Pedro Lopes voltou a ressaltar que em 2024 o Estado não poderá conceder reajustes para servidores em virtude do comprometimento de gastos de pessoal, que o Estado quer começar a reduzir para os patamares da Lei de Responsabilidade Fiscal até 2031.
“Em 2024 não vamos conceder reajustes. Concedemos em 2023 o piso do magistério, o salário mínimo e o dos procuradores para alinhar com o piso nacional. Fechamos ciclo de diálogos com mais de 20 categorias e o Governo em algum momento vai conversar com as categorias, pelo menos a política de recomposição inflacionária. Contudo, o aumento de gasto de pessoal não pode ultrapassar 80% do crescimento da receita corrente líquida”, aponta.
Progressão não é ilegal, diz MP de Contas
A progressão para os servidores públicos não se configura ilegal mesmo com o Rio Grande do Norte acima da Lei de Responsabilidade Fiscal (LRF), que estipula até 49% dos gastos do Executivo com pessoal. Atualmente o Estado está com 57% de comprometimento.
“A doutrina e a jurisprudência brasileira são majoritárias no sentido de que a progressão do servidor público não é proibida nos casos em que o órgão público esteja acima do limite de gastos com pessoal estabelecido na Lei de Responsabilidade Fiscal (LRF). As vedações estabelecidas são taxativas, o que permite a concessão de progressão funcional quando há lei anterior, por se enquadrar na exceção prevista na própria LRF”, aponta o procurador-geral do MP de Contas, Luciano Ramos.
Ainda segundo Luciano Ramos, “a concessão de progressão implica no aumento vegetativo da despesa com pessoal, e exige esforço adicional para que se cumpram as medidas de compensação igualmente estabelecidas na lei, bem como as obrigações de redução do comprometimento percentual no prazo legalmente previsto”.
Sobre o anúncio de concurso público para professores, que deverá ter 500 vagas para reposição, segundo o Governo, o procurador Luciano Ramos disse que está de acordo com a Lei de Responsabilidade Fiscal.
“O concurso público é uma regra constitucional inafastável (art. 37, II, CF/88), e a sua realização, por si só, não constitui necessariamente aumento de gastos com pessoal uma vez que pode, exemplificativamente, constituir apenas a criação de cadastro de reserva, ou a reposição de pessoal decorrente de aposentadoria, falecimento ou exoneração – que é uma exceção da própria LRF”, disse.
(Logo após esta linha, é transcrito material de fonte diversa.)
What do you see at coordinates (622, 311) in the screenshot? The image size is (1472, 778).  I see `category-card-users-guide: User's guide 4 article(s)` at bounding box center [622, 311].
Além dessas questões, está em negociação entre Estado e MP de Contas a assinatura de um Termo de Ajustamento de Gestão (TAG) para que o RN volte os patamares da Lei de Responsabilidade Fiscal nos próximos nove anos e a permissão para que o Estado realize concursos públicos para todos os setores do Governo. Segundo Pedro Lopes, o concurso será para cadastro de reserva com validade de dois anos. A expectativa é assinar o TAG até o dia 04 de novembro.